[What needs to be done]
In the bioinformatics tool notes below, translate this sentence into Spanish: "Satellite Repeat Finder (SRF) assembles motifs in satellite DNA that are tandemly repeated many times in the genome."

[Page excerpt]
+ + +
□ GENELink: Graph attention network for link prediction of gene regulations from single cell RNA-sequencing data
>> https://academic.oup.com/bioinformatics/advance-article-abstract/doi/10.1093/bioinformatics/btac559/6663989
GENELink infers latent interactions between transcription factors (TFs) and target genes in GRN using graph attention network. GENELink integrates gene expression matrix (N×M) with prior gene topology (N×N) to learn low-dimensional vertorized representations with supervision.
GENELink projects the single-cell gene expression with observed TF-gene pairs to a low-dimensional space. Then, the specific gene representations are learned to serve for downstream similarity measurement or causal inference of pairwise genes by optimizing the embedding space.
□ scMEGA: Single-cell Multiomic Enhancer-based Gene Regulatory Network Inference
>> https://www.biorxiv.org/content/10.1101/2022.08.10.503335v1.full.pdf
scMEGA is built upon Seurat, Signac and ArchR for single-cell data analysis. It enables users to perform end-to-end GRN inferences and prioritize important TFs and genes for experimental validation and the use of regulomes to analyze spatial transcriptomics.
scMEGA integrates the single-cell multi-omics profiles to create a pseudo-multimodal dataset where each cell is characterized by gene expression and chromatin accessibility. scMEGA calculates the correlation between TF binding activity and TF expression.
□ Satellite Repeat Finder:
>> https://github.com/lh3/srf
Satellite Repeat Finder (SRF) assembles motifs in satellite DNA that are tandemly repeated many times in the genome. It takes short reads, accurate long reads or high-quality contigs as input and reports the consensus of each repeat unit.
+ + +
[Record excerpts]
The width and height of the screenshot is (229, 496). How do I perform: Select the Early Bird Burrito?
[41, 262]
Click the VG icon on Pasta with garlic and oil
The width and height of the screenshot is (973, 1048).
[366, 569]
+ + +
[Finished exercise]
Satellite Repeat Finder (SRF) ensambla motivos en el ADN satélite que se repiten en tándem muchas veces en el genoma.